- YOUR OBJECTIVE
Beginning with the line that contains "Where should I click to: Delete", output each line below exactly through the last one, both included, and nothing else.

++++ GIVEN RECORDS

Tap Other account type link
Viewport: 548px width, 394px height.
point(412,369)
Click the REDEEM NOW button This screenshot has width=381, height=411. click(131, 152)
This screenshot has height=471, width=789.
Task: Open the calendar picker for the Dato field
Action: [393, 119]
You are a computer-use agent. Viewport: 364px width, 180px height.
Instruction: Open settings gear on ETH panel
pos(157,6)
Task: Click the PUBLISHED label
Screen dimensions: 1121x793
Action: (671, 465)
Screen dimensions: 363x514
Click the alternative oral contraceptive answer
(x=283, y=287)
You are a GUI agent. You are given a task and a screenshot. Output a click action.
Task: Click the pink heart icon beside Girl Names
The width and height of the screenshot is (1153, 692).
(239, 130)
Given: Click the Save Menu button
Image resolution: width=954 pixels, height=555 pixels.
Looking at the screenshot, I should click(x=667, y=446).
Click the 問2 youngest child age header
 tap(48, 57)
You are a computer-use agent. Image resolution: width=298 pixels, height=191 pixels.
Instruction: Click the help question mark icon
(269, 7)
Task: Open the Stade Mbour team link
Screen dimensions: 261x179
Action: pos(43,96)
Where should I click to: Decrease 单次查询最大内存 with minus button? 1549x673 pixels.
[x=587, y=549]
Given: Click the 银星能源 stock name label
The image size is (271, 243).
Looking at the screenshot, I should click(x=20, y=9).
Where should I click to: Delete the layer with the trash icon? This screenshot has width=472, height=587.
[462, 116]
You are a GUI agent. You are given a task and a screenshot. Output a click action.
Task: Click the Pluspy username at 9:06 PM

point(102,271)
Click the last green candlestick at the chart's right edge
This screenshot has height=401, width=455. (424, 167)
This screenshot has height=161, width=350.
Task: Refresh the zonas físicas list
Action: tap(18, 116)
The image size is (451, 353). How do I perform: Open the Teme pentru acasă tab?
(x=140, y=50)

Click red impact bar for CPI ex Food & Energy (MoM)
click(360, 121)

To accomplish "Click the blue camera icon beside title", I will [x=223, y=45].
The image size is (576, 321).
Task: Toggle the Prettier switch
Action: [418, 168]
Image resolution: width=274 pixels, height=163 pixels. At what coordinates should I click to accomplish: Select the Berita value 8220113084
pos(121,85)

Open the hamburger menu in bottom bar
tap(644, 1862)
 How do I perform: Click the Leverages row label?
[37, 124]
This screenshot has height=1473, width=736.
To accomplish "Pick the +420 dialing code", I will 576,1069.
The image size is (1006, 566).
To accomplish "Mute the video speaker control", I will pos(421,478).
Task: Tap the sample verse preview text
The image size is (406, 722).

++++++++

- RESPONSE TO THIS TASK
Where should I click to: Delete the layer with the trash icon? This screenshot has width=472, height=587.
[462, 116]
You are a GUI agent. You are given a task and a screenshot. Output a click action.
Task: Click the Pluspy username at 9:06 PM

point(102,271)
Click the last green candlestick at the chart's right edge
This screenshot has height=401, width=455. (424, 167)
This screenshot has height=161, width=350.
Task: Refresh the zonas físicas list
Action: tap(18, 116)
The image size is (451, 353). How do I perform: Open the Teme pentru acasă tab?
(x=140, y=50)

Click red impact bar for CPI ex Food & Energy (MoM)
click(360, 121)

To accomplish "Click the blue camera icon beside title", I will [x=223, y=45].
The image size is (576, 321).
Task: Toggle the Prettier switch
Action: [418, 168]
Image resolution: width=274 pixels, height=163 pixels. At what coordinates should I click to accomplish: Select the Berita value 8220113084
pos(121,85)

Open the hamburger menu in bottom bar
tap(644, 1862)
 How do I perform: Click the Leverages row label?
[37, 124]
This screenshot has height=1473, width=736.
To accomplish "Pick the +420 dialing code", I will 576,1069.
The image size is (1006, 566).
To accomplish "Mute the video speaker control", I will pos(421,478).
Task: Tap the sample verse preview text
The image size is (406, 722).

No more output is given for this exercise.